The way that view queries are processed may be "unexpected" by some, and this is one reason that using "views" in MySQL can lead to performance problems, as compared to the way view queries are processed by other relational databases.
Improving performance of the view query with a suitable covering index
Given your view definition and your query, about the best you are going to get would be a "Using index" access method for the view query. To get that, you'd need a covering index, e.g.
... ON highscores (player, happened_in, score).
That's likely to be the most beneficial index (performance wise) for your existing view definition and your existing query. The player column is the leading column because you have an equality predicate on that column in the view query. The happened_in column is next, because you've got a GROUP BY operation on that column, and MySQL is going to be able to use this index to optimize the GROUP BY operation. We also include the score column, because that is the only other column referenced in your query. That makes the index a "covering" index, because MySQL can satisfy that query directly from index pages, without a need to visit any pages in the underlying table. And that's as good as we're going to get out of that query plan: "Using index" with no "Using filesort".
Compare performance to standalone query with no derived table
You could compare the execution plan for your query against the view vs. an equivalent standalone query:
SELECT player
, MAX(score) AS highest_score
, happened_in
FROM highscores
WHERE player = 24
AND happened_in = 2006
GROUP
BY player
, happened_in
The standalone query can also make use of a covering index e.g.
... ON highscores (player, happened_in, score)
but without a need to materialize an intermediate MyISAM table.
I am not sure that any of the previous provides a direct answer to the question you were asking.
Q: How do I get MySQL to use an INDEX for view query?
A: Define a suitable INDEX that the view query can use.
The short answer is provide a "covering index" (index includes all columns referenced in the view query). The leading columns in that index should be the columns that are referenced with equality predicates (in your case, the column player would be a leading column because you have a player = 24 predicate in the query. Also, the columns referenced in the GROUP BY should be leading columns in the index, which allows MySQL to optimize the GROUP BY operation, by making use of the index rather than using a sort operation.

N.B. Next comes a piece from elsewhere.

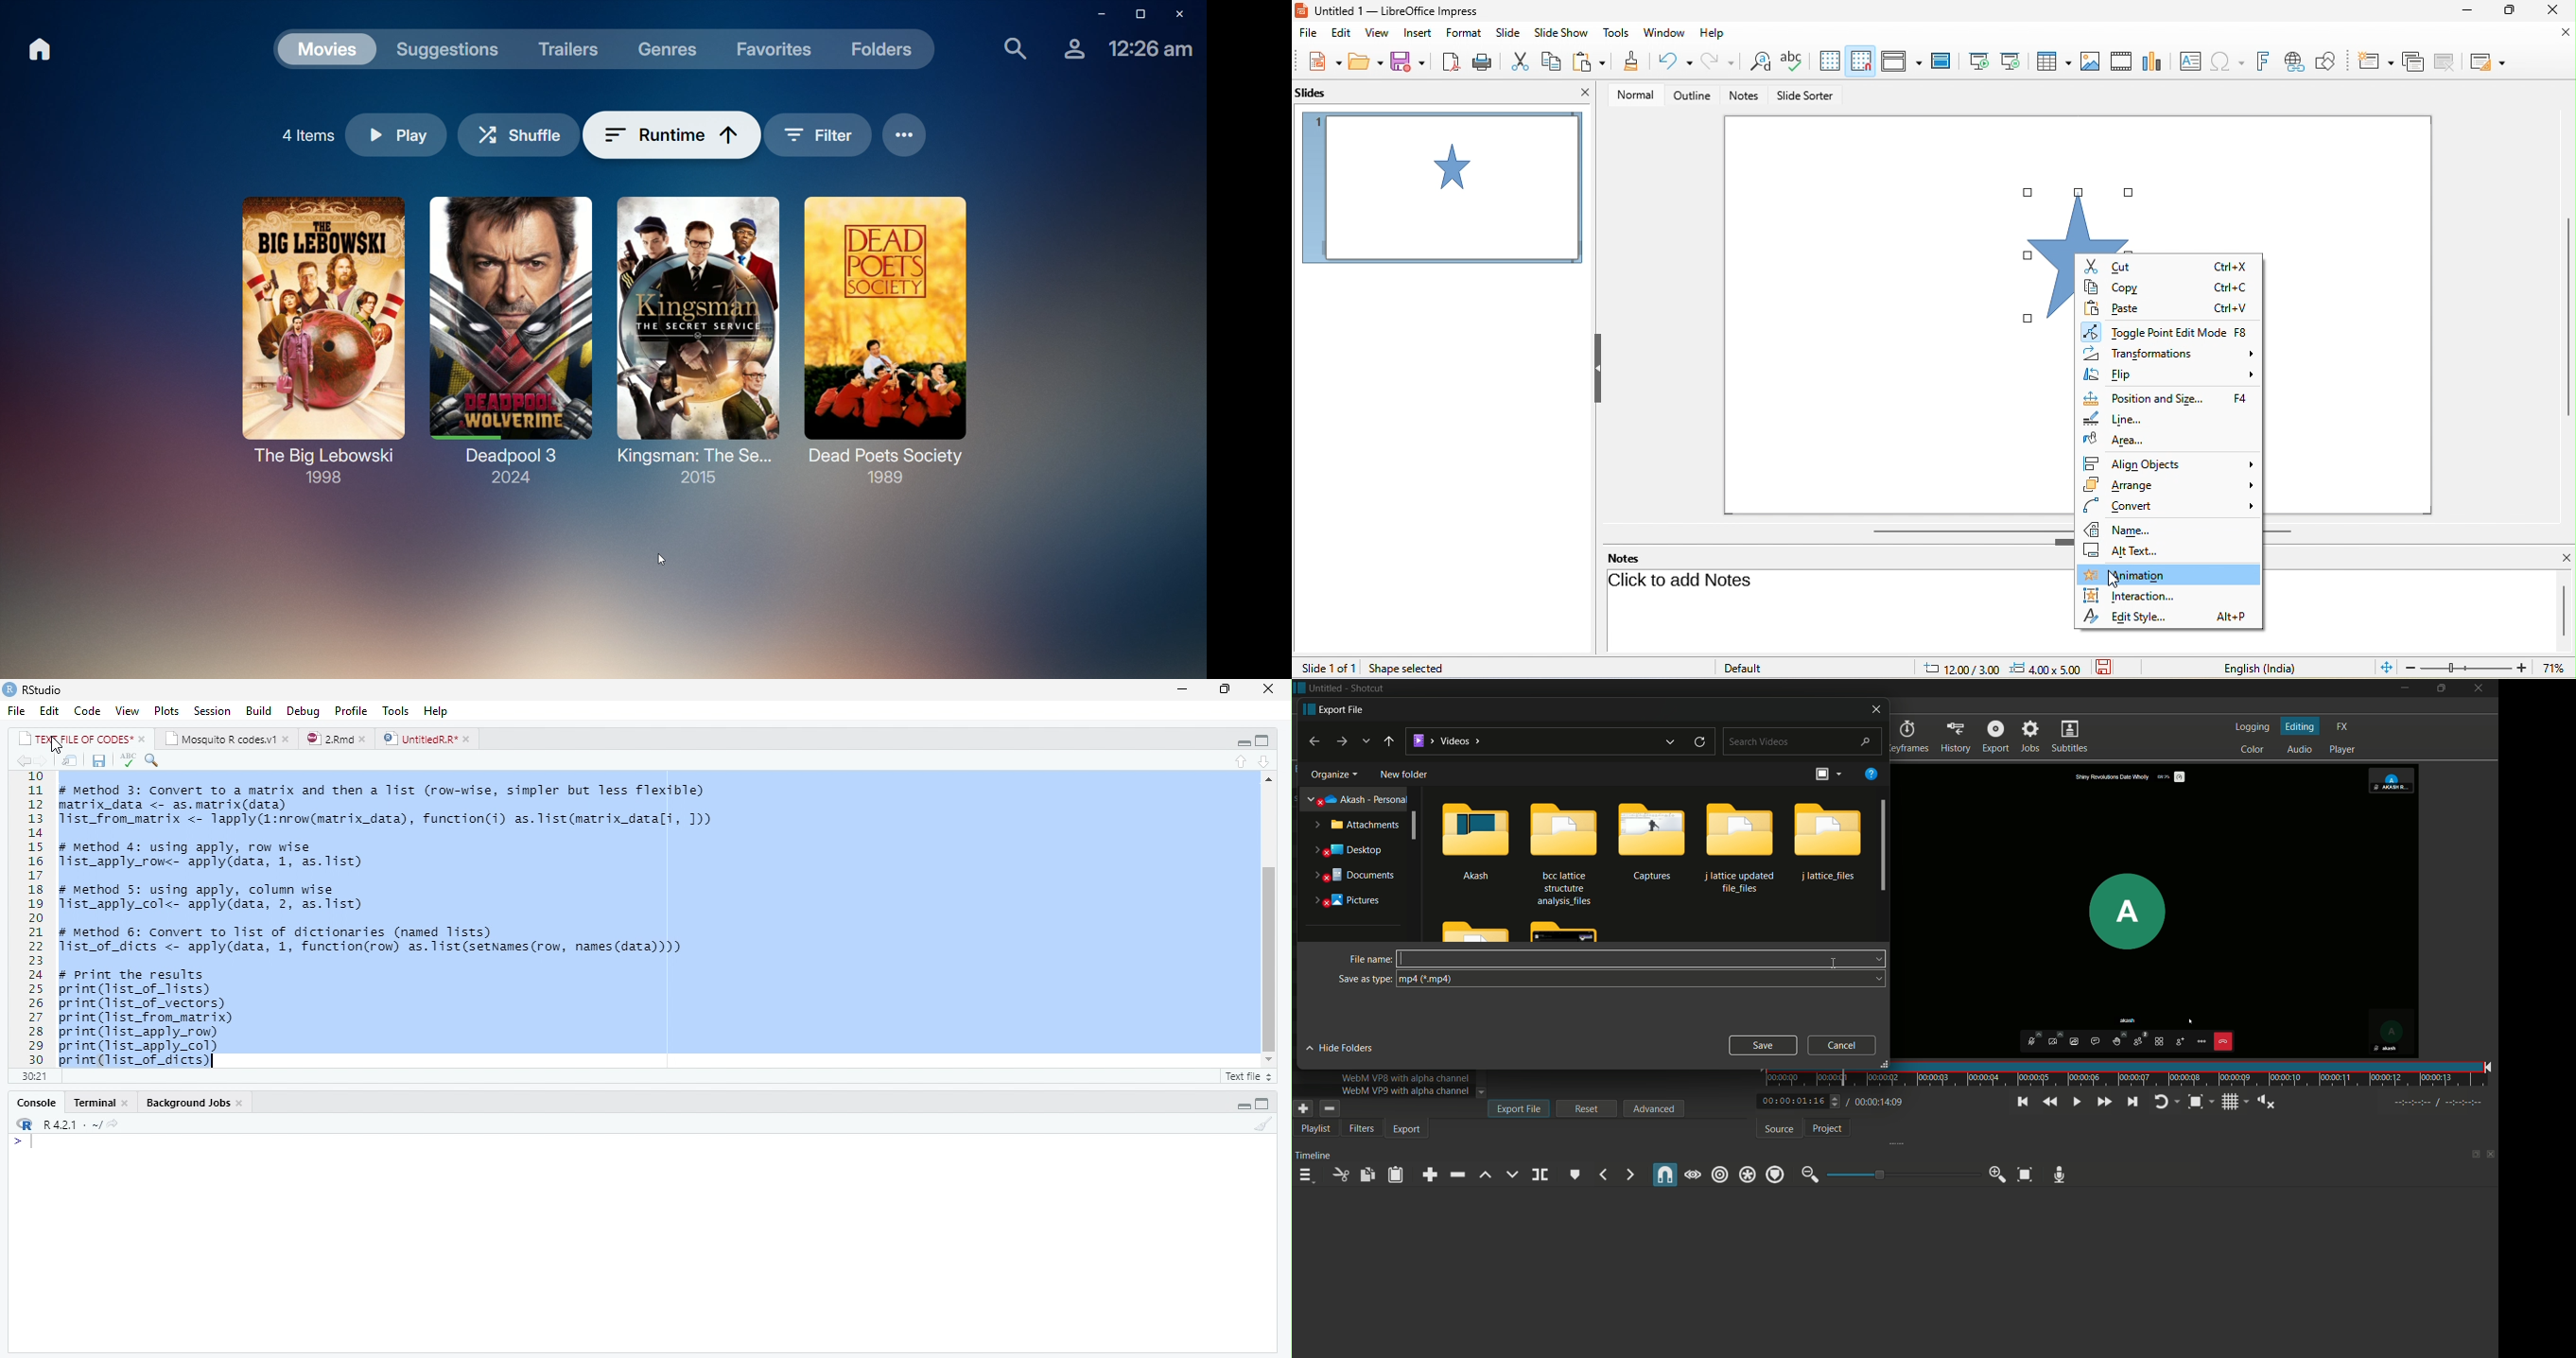  Describe the element at coordinates (2491, 1156) in the screenshot. I see `close timeline` at that location.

The key point here is that the view query is basically a standalone query; the results from that query get stored in an intermediate "derived" table (a MyISAM table that gets created when a query against the view gets run.
Using views in MySQL is not necessarily a "bad idea", but I would strongly caution those who choose to use views within MySQL to be AWARE of how MySQL processes queries that reference those views. And the way MySQL processes view queries differs (significantly) from the way view queries are handled by other databases (e.g. Oracle, SQL Server).
Creating the composite index with player + happened_in (in this particular order) columns is the best you can do in this case.
PS: don't test mysql optimizer behaviour on such small amount of rows, because it's likely to prefer fullscan over indexes. If you want to see what will happen in real life - fill it with real life-alike amount of data.
This doesn't directly answer the question, but it is a directly related workaround for others running into this issue. This achieves the same benefits of using a view, while minimizing the disadvantages.
I setup a PHP function to which I can send parameters, things to push into the inside to maximize index usage, rather than using them in a join or where clause outside a view. In the function you can formulate the SQL syntax for a derived table, and return that syntax. Then in the calling program, you can do something like this:
$table = tablesyntax(parameters);
select field1, field2 from {$table} as x... + other SQL
Thus you get the encapsulation benefits of the view, the ability to call it as if it is a view, but not the index limitations.